If the positions of # don't matter, you could also remove all '#' from the line before initializing the stringstream with it.
Usually not worth testing against good()
if (input.good()) {
Unless your next operation is generating an error message or exception. If it is not good all further operations will fail anyway.
Don't test against EOF.
while(getline(data, line) != EOF) {
The result of std::getline() is not an integer. It is a reference to the input stream. The input stream is convertible to a bool like object that can be used in bool a context (like while if etc..). So what you want to do:
while(getline(data, line)) {
I am not sure I would read a line. You could just read a word (since the input is space separated). Using the >> operator on string
std::string word;
while(data >> word) { // reads one space separated word
Now you can test the word to see if it is your special character:
if (word[0] == "#")
If not convert the word into a number.
This is what I would do:
// define a class that will read either value from a stream
class MyValue
{
public:
bool isSpec() const {return isSpecial;}
int value() const {return intValue;}
friend std::istream& operator>>(std::istream& stream, MyValue& data)
{
std::string item;
stream >> item;
if (item[0] == '#') {
data.isSpecial = true;
} else
{ data.isSpecial = false;
data.intValue = atoi(&item[0]);
}
return stream;
}
private:
bool isSpecial;
int intValue;
};
// Now your loop becomes:
MyValue val;
while(file >> val)
{
if (val.isSpec()) { /* Special processing */ }
else { /* We have an integer */ }
}
Maybe you can read all values as std::string and then check if it's "#" or not (and if not - convert to int)
int value;
std::ifstream input("data");
if (input.good()) {
string line;
std::sstream ss(std::stringstream::in | std::stringstream::out);
std::sstream ss2(std::stringstream::in | std::stringstream::out);
while(getline(data, line, '#') {
ss << line;
while(getline(ss, line, ' ') {
ss2 << line;
ss2 >> value
//process values ...
ss2.str("");
}
ss.str("");
}
}
In here we first split the line by the token '#' in the first while loop then in the second while loop we split the line by ' '.

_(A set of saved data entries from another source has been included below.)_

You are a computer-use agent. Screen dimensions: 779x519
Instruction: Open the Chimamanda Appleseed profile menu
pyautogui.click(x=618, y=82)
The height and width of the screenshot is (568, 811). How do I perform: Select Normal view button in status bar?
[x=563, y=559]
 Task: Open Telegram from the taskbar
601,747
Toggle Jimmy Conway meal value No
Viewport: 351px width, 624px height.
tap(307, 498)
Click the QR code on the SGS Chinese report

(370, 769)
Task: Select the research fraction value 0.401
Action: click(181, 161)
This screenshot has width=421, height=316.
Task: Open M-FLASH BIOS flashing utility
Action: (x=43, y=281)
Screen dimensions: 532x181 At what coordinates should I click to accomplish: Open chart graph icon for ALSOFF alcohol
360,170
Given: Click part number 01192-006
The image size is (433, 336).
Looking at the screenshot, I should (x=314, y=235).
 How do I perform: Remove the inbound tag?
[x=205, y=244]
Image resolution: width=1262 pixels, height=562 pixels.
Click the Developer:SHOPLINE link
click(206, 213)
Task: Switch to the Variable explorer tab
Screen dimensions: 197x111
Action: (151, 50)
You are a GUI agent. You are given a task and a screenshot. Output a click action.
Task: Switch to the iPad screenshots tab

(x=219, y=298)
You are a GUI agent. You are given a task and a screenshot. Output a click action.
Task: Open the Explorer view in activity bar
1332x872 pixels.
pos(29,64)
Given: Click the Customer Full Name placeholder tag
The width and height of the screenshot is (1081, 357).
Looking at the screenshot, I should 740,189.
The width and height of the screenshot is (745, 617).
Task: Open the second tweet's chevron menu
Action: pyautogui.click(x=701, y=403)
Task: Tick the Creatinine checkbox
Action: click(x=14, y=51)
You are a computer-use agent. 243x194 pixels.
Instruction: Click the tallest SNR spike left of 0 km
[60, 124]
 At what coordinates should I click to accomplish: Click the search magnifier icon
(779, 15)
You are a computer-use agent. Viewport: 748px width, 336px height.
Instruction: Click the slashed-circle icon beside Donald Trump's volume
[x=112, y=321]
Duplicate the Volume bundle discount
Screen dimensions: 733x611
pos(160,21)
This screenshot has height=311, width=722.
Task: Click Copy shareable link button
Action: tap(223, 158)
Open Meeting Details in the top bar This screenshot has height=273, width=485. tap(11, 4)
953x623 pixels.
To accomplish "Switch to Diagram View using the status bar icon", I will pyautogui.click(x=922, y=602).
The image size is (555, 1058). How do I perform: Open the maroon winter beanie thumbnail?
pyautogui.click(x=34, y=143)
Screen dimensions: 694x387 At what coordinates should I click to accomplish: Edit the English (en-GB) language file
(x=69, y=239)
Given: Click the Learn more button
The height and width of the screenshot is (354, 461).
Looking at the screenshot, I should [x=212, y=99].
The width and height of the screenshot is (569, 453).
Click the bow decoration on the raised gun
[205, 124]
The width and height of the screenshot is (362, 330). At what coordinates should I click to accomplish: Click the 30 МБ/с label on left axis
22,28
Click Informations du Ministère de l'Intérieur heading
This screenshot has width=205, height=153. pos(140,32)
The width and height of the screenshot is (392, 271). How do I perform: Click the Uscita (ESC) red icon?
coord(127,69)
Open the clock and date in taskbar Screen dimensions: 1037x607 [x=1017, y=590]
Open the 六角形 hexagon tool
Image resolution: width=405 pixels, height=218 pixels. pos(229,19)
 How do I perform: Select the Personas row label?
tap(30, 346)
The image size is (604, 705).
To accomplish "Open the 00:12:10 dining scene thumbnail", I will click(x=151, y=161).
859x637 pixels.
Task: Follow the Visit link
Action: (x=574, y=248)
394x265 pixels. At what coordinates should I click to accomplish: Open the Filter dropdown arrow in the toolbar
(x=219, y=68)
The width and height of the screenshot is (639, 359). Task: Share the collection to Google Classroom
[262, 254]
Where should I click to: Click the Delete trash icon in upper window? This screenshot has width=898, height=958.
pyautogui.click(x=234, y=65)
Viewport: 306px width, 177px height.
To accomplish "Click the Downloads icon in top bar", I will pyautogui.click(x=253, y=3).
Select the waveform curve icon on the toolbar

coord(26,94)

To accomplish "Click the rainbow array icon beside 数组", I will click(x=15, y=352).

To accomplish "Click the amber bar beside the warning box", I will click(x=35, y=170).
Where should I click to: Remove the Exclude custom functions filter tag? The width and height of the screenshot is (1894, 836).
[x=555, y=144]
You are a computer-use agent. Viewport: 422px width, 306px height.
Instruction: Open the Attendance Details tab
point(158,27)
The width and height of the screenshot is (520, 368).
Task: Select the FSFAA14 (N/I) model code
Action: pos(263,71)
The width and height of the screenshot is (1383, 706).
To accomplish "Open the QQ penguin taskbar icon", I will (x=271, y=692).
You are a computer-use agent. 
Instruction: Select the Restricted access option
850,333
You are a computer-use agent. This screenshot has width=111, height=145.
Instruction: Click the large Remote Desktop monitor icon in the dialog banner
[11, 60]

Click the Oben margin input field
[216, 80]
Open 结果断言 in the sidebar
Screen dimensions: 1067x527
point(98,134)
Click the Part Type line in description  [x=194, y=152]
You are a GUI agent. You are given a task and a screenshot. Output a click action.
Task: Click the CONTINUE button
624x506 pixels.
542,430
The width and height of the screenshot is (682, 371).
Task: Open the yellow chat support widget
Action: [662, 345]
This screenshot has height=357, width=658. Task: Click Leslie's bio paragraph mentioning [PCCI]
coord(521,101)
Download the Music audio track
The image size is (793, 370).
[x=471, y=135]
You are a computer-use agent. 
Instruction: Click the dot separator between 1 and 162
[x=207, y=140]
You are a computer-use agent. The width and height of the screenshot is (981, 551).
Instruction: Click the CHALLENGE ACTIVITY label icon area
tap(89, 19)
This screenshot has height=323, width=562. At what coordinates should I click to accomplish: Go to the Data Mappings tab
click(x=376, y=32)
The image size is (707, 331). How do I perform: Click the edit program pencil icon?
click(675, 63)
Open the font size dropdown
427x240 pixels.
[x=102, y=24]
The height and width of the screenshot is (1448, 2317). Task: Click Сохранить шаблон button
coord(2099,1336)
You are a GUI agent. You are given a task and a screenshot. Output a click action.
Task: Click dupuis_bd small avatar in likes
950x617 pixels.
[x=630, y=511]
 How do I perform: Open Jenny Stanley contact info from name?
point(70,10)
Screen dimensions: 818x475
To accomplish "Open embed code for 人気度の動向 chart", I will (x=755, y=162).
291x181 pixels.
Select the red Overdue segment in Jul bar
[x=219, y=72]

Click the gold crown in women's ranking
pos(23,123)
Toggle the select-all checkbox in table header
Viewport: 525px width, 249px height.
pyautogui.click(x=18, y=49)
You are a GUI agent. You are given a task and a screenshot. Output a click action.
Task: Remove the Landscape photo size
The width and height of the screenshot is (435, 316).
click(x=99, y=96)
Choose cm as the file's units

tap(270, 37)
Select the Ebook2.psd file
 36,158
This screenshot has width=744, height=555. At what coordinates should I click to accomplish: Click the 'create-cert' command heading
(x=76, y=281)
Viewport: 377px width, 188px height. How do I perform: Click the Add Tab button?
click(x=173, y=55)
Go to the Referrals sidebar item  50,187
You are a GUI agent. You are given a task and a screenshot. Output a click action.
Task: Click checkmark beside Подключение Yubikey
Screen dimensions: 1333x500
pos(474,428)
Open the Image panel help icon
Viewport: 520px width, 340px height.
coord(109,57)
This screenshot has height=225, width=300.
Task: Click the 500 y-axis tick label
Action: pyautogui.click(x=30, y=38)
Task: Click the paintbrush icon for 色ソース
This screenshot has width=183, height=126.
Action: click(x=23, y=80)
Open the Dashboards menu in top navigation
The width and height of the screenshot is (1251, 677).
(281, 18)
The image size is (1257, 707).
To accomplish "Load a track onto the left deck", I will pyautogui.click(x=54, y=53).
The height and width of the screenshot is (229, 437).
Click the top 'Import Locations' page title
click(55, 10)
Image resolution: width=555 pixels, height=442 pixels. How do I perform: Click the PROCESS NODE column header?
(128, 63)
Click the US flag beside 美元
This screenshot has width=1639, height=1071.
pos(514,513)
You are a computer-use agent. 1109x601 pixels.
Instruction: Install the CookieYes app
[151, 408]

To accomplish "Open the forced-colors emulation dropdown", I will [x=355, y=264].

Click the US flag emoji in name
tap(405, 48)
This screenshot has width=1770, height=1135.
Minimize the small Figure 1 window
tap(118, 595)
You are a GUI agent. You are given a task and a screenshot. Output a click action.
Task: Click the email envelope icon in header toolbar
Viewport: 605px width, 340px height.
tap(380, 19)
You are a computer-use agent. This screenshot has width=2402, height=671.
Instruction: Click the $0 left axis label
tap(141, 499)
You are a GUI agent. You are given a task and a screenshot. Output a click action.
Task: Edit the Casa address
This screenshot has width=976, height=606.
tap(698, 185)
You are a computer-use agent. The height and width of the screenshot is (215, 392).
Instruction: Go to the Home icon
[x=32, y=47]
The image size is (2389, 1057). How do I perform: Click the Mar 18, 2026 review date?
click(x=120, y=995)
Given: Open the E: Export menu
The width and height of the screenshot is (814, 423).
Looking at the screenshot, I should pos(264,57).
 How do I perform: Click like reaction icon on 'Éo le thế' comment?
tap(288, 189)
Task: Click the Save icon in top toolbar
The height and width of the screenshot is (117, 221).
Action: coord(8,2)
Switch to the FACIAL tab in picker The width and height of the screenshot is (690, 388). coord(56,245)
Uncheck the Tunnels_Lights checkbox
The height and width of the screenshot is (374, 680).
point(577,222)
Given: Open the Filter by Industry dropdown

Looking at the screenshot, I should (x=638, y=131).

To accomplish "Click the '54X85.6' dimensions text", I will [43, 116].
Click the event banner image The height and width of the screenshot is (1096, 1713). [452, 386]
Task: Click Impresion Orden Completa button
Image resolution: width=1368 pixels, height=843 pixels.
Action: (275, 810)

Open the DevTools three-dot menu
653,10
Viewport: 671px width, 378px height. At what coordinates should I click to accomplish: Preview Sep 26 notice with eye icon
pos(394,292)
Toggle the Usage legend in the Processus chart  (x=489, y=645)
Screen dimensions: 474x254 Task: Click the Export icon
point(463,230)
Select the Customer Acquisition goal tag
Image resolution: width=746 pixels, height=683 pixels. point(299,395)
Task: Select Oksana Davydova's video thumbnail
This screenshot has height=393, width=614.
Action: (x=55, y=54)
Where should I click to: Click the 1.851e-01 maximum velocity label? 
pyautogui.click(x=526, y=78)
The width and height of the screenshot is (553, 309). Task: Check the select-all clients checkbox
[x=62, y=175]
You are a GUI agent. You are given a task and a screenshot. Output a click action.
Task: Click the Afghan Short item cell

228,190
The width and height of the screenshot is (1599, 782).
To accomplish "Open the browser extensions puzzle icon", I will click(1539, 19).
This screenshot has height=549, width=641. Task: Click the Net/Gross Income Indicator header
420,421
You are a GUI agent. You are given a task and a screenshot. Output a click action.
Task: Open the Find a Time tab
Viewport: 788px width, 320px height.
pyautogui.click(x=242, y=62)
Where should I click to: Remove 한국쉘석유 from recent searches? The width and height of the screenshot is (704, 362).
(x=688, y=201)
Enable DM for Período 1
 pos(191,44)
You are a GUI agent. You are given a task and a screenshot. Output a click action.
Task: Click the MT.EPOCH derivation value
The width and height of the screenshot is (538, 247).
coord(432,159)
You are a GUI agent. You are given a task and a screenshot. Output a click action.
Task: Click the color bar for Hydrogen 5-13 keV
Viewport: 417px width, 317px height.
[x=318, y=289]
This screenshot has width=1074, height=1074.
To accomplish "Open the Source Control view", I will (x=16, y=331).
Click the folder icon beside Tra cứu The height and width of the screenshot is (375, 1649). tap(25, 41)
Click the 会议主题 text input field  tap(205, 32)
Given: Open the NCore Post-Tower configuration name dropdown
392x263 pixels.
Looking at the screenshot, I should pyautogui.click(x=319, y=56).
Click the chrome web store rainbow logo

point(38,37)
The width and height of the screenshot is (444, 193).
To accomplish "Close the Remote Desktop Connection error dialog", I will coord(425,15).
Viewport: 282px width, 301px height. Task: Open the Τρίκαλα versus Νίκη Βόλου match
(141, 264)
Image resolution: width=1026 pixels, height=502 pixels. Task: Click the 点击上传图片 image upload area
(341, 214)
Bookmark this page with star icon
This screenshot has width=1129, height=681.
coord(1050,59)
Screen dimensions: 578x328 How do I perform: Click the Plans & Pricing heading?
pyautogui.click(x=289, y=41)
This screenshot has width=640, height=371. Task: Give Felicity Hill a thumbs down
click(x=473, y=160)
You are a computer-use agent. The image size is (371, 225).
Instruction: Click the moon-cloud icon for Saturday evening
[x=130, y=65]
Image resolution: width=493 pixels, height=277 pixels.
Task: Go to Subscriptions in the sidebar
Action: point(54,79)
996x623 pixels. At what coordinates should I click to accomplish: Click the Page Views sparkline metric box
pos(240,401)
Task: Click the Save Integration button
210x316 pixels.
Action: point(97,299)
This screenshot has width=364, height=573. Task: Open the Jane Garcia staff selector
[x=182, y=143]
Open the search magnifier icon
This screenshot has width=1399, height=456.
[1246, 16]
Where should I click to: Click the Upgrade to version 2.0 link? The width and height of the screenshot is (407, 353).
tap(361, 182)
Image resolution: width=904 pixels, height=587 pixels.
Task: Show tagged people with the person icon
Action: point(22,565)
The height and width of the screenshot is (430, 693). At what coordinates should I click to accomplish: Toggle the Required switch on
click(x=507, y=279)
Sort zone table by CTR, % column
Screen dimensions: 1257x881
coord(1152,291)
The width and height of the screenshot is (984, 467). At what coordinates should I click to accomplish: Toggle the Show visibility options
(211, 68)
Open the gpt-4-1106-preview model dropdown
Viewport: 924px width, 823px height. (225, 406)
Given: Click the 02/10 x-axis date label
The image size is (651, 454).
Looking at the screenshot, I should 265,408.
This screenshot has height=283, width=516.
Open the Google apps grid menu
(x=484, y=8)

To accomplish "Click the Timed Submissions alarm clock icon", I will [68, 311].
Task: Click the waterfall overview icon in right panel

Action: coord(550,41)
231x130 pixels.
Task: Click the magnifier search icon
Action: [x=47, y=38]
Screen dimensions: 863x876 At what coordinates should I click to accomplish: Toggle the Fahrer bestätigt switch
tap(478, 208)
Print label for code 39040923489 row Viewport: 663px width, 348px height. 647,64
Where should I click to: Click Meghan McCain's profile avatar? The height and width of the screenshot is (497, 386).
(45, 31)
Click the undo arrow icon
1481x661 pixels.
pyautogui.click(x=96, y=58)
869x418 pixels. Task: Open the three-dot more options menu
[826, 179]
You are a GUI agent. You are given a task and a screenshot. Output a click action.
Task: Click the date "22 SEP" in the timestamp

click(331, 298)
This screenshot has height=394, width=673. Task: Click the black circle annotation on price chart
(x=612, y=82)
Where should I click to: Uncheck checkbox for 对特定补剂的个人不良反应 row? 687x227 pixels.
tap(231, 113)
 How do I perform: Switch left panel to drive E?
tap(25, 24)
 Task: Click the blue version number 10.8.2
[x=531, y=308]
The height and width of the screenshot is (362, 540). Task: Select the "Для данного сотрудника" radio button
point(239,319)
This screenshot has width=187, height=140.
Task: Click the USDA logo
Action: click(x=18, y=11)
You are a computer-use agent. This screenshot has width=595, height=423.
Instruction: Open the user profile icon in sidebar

Personally, if your separator is always going to be space regardless of what follows, I'd recommend you just take the input as string and parse from there. That way, you can take the string, see if it's a number or a # and whatnot.
I think you should re-examine your premise that "Calling atoi() on the tokens introduces big overhead-"
There is no magic to std::cin >> val. Under the hood, it ends up calling (something very similar to) atoi.
If your tokens are huge, there might be some overhead to creating a std::string but as you say, the vast majority are numbers (and the rest are #'s) so they should mostly be short.